**Goal of the exercise**. Return exactly the lines of the records below, starting at the line that contains "Task: Select the closing head tag" and ending at the line that contains "Screen dimensions: 868x488", with both of those lines kept.

[Stored items from a collection]
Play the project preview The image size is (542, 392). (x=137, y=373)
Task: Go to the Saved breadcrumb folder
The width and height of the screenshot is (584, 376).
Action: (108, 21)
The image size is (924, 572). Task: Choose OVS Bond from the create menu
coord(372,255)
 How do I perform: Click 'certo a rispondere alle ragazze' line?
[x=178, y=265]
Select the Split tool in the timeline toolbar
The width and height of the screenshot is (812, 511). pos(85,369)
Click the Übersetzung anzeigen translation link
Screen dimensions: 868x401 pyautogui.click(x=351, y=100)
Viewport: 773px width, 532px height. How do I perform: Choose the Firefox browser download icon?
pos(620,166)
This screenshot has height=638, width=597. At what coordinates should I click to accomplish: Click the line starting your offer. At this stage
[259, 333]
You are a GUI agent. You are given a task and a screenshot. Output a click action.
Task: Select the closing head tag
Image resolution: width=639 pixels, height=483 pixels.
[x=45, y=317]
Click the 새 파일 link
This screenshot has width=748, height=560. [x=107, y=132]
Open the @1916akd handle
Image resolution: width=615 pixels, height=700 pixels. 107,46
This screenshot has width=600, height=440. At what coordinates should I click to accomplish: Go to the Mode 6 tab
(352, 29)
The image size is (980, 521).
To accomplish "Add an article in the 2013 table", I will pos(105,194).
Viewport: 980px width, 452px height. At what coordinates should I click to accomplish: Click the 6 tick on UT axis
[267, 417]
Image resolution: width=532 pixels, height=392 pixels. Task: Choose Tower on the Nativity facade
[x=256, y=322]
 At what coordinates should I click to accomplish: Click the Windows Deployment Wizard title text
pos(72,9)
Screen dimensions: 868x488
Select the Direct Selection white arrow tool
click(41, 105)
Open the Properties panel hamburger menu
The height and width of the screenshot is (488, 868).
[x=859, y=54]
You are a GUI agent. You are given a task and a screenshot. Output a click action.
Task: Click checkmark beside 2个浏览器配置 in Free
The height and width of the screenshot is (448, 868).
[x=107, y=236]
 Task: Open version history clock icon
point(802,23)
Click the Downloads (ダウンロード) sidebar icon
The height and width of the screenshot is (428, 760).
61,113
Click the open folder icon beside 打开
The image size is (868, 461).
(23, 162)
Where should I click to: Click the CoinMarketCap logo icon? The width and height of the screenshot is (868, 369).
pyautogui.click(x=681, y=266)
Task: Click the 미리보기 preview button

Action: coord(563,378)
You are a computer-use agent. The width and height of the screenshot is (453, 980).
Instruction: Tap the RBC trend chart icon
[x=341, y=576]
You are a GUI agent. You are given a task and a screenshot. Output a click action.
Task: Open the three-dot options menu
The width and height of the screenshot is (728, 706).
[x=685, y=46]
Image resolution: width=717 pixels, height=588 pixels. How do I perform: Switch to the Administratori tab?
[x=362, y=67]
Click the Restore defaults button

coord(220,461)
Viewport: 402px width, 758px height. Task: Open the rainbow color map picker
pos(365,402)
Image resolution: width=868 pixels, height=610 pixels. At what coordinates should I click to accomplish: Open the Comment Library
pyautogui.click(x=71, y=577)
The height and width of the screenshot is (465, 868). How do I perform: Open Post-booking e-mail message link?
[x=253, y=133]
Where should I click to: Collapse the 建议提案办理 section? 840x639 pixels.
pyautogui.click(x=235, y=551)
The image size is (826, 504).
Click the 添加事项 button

**Answer to this problem**.
Task: Select the closing head tag
Image resolution: width=639 pixels, height=483 pixels.
[x=45, y=317]
Click the 새 파일 link
This screenshot has width=748, height=560. [x=107, y=132]
Open the @1916akd handle
Image resolution: width=615 pixels, height=700 pixels. 107,46
This screenshot has width=600, height=440. At what coordinates should I click to accomplish: Go to the Mode 6 tab
(352, 29)
The image size is (980, 521).
To accomplish "Add an article in the 2013 table", I will pos(105,194).
Viewport: 980px width, 452px height. At what coordinates should I click to accomplish: Click the 6 tick on UT axis
[267, 417]
Image resolution: width=532 pixels, height=392 pixels. Task: Choose Tower on the Nativity facade
[x=256, y=322]
 At what coordinates should I click to accomplish: Click the Windows Deployment Wizard title text
pos(72,9)
Screen dimensions: 868x488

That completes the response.